Alvaro Borja Morata Martin, nasce oggi a Madrid, 23 ottobre, ma del 1992, da mamma Susana e papà Alfonso. Oggi è sulla bocca di tutti – appassionati e addetti ai lavori – per le sue prodezze sul campo nel suo ritorno alla Juve. Ma da dove viene questo bomber giramondo, eterno sopravvalutato e sottovalutato, che forse ora potrebbe aver trovato la sua consacrazione? Facciamo un passo indietro.
Fin da bambino Alvaro “da del tu” alla pelota e fa intendere a chi lo circonda che sarebbe diventato un campione. I genitori e i parenti, ma anche gli amici, lo supportano e lo spingono verso i suoi sogni – cosa non sempre scontata. Alvaro cresce tra due stadi importantissimi: il Vicente Calderon dell’Atletico Madrid e il tempio del calcio mondiale, meglio noto come Santiago Bernabeu, santuario blanco del Real Madrid. Inevitabilmente, visto il talento del giovane Alvaro, avrebbe dovuto presto scegliere dove giocare, per quale top team della sua città.
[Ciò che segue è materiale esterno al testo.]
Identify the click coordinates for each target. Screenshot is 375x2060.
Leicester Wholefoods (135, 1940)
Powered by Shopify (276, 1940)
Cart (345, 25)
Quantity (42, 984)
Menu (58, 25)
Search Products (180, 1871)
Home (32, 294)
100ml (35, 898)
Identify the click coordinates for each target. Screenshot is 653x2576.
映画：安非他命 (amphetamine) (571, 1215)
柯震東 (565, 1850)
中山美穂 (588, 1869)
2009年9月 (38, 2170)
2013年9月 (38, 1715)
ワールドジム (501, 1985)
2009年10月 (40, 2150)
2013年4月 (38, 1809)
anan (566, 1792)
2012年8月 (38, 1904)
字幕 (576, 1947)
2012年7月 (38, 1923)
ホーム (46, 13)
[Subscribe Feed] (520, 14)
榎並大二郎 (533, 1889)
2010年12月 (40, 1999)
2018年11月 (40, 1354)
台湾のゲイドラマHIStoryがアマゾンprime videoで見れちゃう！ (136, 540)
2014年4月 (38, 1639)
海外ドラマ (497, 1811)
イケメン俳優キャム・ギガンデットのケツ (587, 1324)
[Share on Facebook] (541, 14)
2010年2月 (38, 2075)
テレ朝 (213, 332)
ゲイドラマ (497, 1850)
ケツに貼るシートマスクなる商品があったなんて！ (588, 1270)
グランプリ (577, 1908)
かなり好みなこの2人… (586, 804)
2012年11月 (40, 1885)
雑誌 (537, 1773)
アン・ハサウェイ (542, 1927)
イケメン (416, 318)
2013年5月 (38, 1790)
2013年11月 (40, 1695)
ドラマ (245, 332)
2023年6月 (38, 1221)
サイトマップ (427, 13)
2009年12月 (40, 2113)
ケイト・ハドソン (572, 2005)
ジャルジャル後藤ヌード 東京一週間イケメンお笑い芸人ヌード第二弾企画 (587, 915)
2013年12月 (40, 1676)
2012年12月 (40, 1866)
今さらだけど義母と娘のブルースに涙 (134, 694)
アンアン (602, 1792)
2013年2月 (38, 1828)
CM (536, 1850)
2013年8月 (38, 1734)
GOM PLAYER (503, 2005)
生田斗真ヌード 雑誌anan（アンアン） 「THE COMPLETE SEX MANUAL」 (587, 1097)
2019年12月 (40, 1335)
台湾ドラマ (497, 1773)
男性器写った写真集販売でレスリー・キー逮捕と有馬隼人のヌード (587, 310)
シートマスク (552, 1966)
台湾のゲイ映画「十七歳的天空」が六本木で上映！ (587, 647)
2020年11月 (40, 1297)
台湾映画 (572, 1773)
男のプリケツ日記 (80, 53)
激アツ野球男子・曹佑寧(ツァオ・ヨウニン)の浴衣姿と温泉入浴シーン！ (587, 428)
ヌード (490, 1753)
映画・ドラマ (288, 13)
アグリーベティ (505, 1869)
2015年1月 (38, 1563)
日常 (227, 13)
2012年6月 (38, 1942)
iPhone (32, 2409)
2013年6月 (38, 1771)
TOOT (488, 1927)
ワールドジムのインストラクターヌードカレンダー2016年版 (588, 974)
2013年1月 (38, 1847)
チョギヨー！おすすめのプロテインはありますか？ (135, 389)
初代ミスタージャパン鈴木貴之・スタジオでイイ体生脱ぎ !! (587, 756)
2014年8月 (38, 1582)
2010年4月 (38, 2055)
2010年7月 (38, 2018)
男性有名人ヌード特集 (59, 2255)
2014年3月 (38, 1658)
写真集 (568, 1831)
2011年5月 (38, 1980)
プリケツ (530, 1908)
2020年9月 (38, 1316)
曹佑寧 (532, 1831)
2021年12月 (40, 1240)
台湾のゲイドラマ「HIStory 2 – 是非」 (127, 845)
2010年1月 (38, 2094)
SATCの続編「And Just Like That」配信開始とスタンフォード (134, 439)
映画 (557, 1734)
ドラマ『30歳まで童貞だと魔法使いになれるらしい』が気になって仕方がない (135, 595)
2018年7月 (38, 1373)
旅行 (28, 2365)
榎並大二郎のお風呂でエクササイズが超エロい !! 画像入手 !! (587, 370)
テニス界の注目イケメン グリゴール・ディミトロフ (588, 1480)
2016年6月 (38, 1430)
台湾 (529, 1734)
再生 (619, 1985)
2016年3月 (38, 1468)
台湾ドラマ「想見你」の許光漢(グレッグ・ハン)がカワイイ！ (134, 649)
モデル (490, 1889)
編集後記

E qui subentra il padre, Alfonso Morata, che nonostante la tenerissima età del figlio e la maggiore vicinanza al campo di allenamento dell’Atletico della loro casa, sceglie di accettare per suo figlio l’offerta della Casa Blanca. A soli 3 anni Alvaro entra così nella cantera del Real Madrid. Influenzato nella tecnica e nella mentalità da campioni come Raul, Zinedine Zidane, Roberto Carlos e soprattutto dal suo idolo Fernando Morientes, il canterano cresce bene. A 13 anni però Alvaro pensa anche di cambiare casacca, allenandosi con l’Atletico per un breve periodo, prima di essere stoppato dal suo cattivo andamento scolastico e lasciando temporaneamente il calcio. Non tarda ad arrivare la reazione dei suoi allenatori, che chiamando suo padre chiedono spiegazione delle continue assenze dagli allenamenti del giovane Alvaro. Il padre, senza colpo ferire, risponde ai dirigenti Merengues che finché il figlio non avrà recuperato a scuola non sarebbe tornato a giocare a calcio. Questo smuove il canterano a dare tutto anche a scuola per poi potersi esprimere sul campo da calcio al meglio; l’influenza del padre sul figlio ancora una volta dunque è determinante nel suo percorso di crescita come giovane uomo e come futuro professionista, a tal punto che in un futuro prossimo proprio don Alfonso diventerà il manager del figlio.
La carriera di Alvaro alle giovanili, dopo lo stop per i voti negativi, procede spedita; diventa sempre più forte e maturo fisicamente e tecnicamente, fino a giungere alla prima squadra del Real, dove giocherà qualche anno trovando anche spazio e partecipando alla cavalcata dei Blancos verso la “Decima”. Ma c’è un aneddoto interessante legato alla prima esperienza di Morata in prima squadra al Real Madrid che viene direttamente dallo spogliatoio. Durante un allenamento il canterano, particolarmente in giornata, segna a ripetizione al grande Iker Casillas, esagerando forse nelle esultanze. Una volta rientrati nello spogliatoio Morata continua a “bullarsi”, fino a far traboccare il vaso indossando il berretto di Casillas, sghignazzando davanti ai compagni. A quel punto il capitano e portiere merengue, vedendo il troppo entusiasmo del giovane si alza e gli da un buffetto sul viso, avvicinandosi faccia a faccia minaccioso e dicendogli: “Puoi segnare un gol, ma non deridermi. Mai deridere un compagno”. Qualche tempo dopo, Iker ricambia la “cortesia” ad Alvaro che racconta così ai microfoni di RealMadridTv: «Avevo 17 anni e mi stavo allenando con la prima squadra nel tour precampionato. Casillas venne da me e mi disse che Josè Mourinho voleva parlarmi. Raggiunsi il mister, chiedendo di cosa aveva bisogno. Lui mi cacciò dicendo “Sparisci ragazzo”!’. Pagai lo scotto… e Casillas così mi fece capire cosa voleva dire essere un esordiente nel Real Madrid». Insomma, una grande lezione!